Australian research looks at hospital acquired medical complications

Dr Ananya Mandal, MD

A new study has shown that one in nine Australian patients who were hospitalized between 2012 and 2015, suffered from one or the other hospital acquired complication. These complications are usually of a preventable nature and occur when there is a deficiency in patient care.

This could be a hospital acquired infection or medication errors, pressure or bed sores, malnutrition and even a breach in hygiene protocols finds the study. The report released from Grattan Institute is titled, “All complications should count: Using our data to make hospitals safer,” and looks into comparative hospital performance in terms of complications associated with healthcare.

The report looked at the hospital acquired complications that are preventable but may occur on hospital admissions in a large number of patients. It shows that there is a wide variation (2.9 percent to 16.6 percent) in terms of risk of these complications in these hospitals and patients need to be aware of these preventable complications to reduce morbidity. This report aims to improve the safety of care in the hospitals. They authors write that the risk of complications on the same day of admission is low at around 3 percent of all admissions. However for every four patients who stays at the hospital for a night, one gets a complication associated with hospital stay, they note.

They do not identify the hospitals that have higher rates of complications and those that have low rates of complications in their report but mention that the rates are varied. The team for example looked at knee replacement procedures at three hospitals and mapped out the rates of complications associated with the operation and hospital stay. While one hospital shows lower rates of complications, it could be because they care better for the elderly patients than the other two, they write.

Authors of the report emphasize the importance of this report saying that there are differences in rates of complications among hospitals but there is no ready reference such as these for the Australian hospitals. They mention the importance of improving patient care, reducing pain and health risks for the patients as well as reducing health care costs, insurance premiums and hospital stays for patients that occur if there are complications.

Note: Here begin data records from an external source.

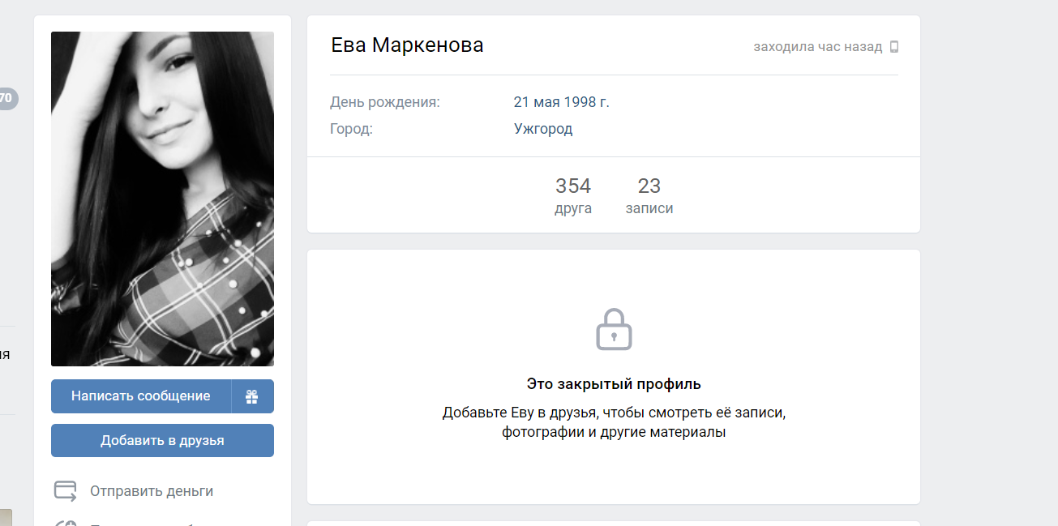Click the gift icon beside message button
This screenshot has height=526, width=1058.
point(252,396)
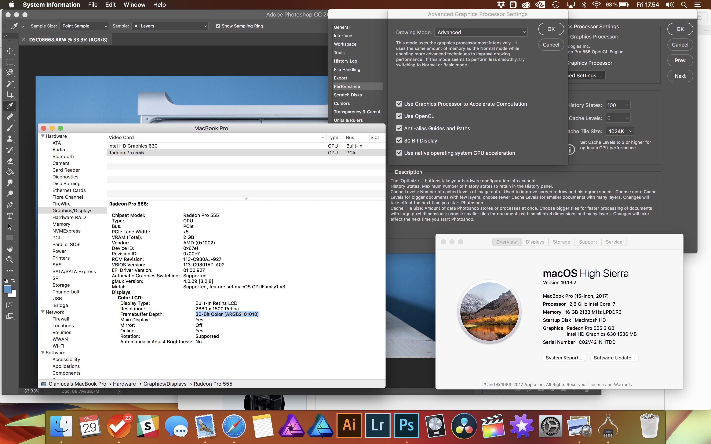Disable the Use OpenCL checkbox
711x444 pixels.
(x=399, y=116)
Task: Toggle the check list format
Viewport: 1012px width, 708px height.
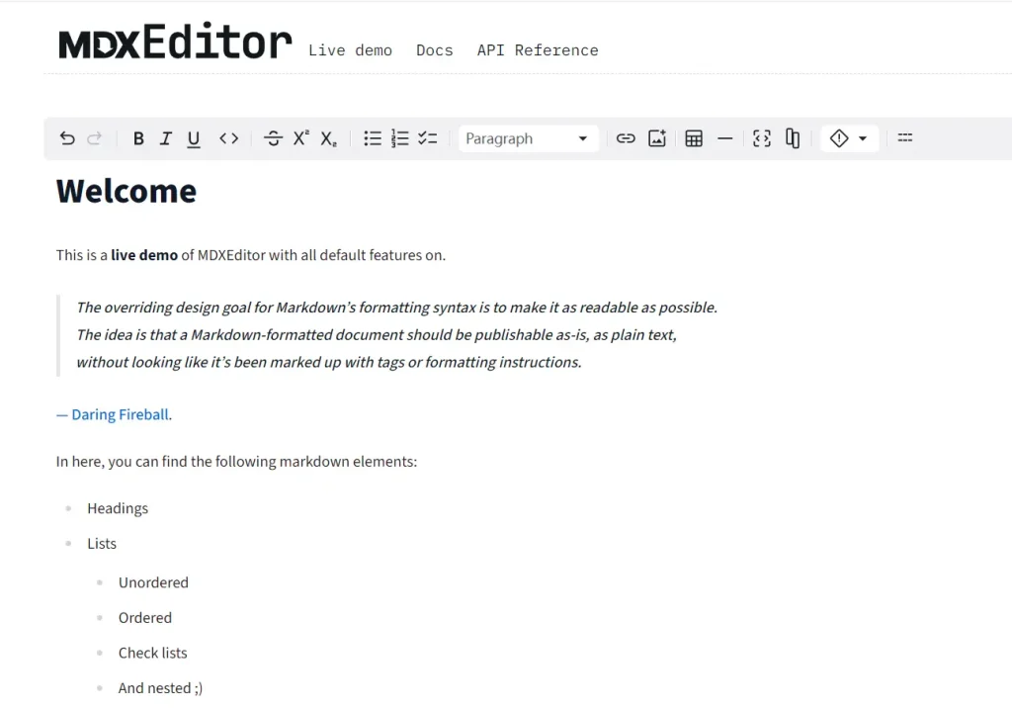Action: coord(427,138)
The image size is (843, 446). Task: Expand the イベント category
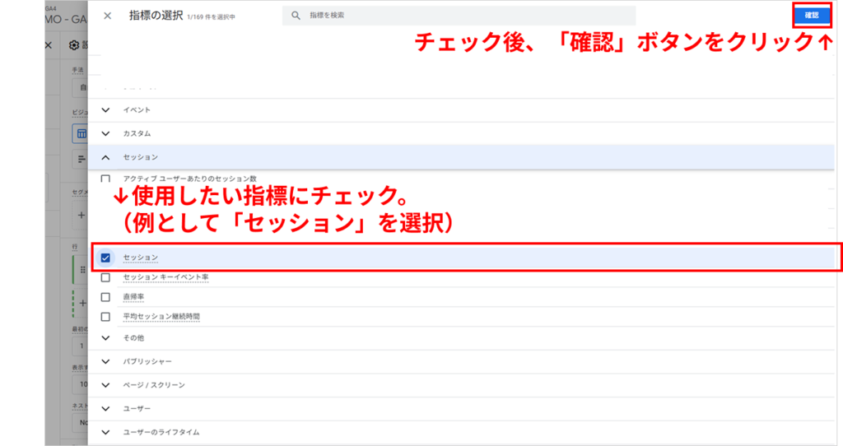click(x=105, y=110)
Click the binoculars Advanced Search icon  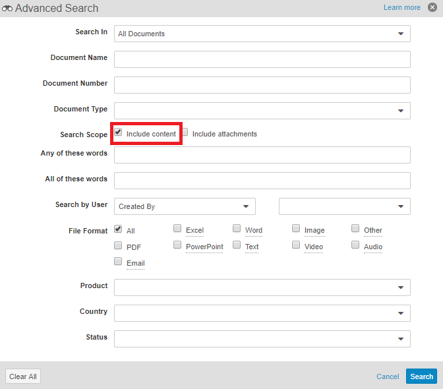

The authors write that all patients should be aware of their risks and the risks should be stratified according to age, gender, health conditions, other diseases etc. Most patients are not aware of the risks they might face on hospital admission, the authors write. While some of these complications may be simple and curable easily, yet others may be life threatening. Grattan Institute Health Program Director Stephen Duckett said that these were the “best kept secrets” from the public as well as from hospitals and doctors themselves and this needs to change.

The authors of the report urge state governments and private health insurers to understand and share this information with the general public to increase awareness. Recent updated information regarding comparative performance of the hospitals should be available. They say that if the hospitals are not aware of their problems and compare themselves with their peers, they are less likely to work on their problem areas and improve them.

Some of the advisories that the report sends out to hospitals include four simple recommendations;

  • Establishment of goals to reduce complication rates in public and private hospitals in all states and territories
  • Hospitals and clinicians of all states and territories need to be able to look at all patient performances everywhere in order to compare. Strategies for improvement can be devised from these observations.
  • All states and territories should publish the information regarding complications from the hospitals under their umbrella. This includes both public and private hospitals.

Health insurers should provide the members with the comparative information regarding the complication rates of the hospitals.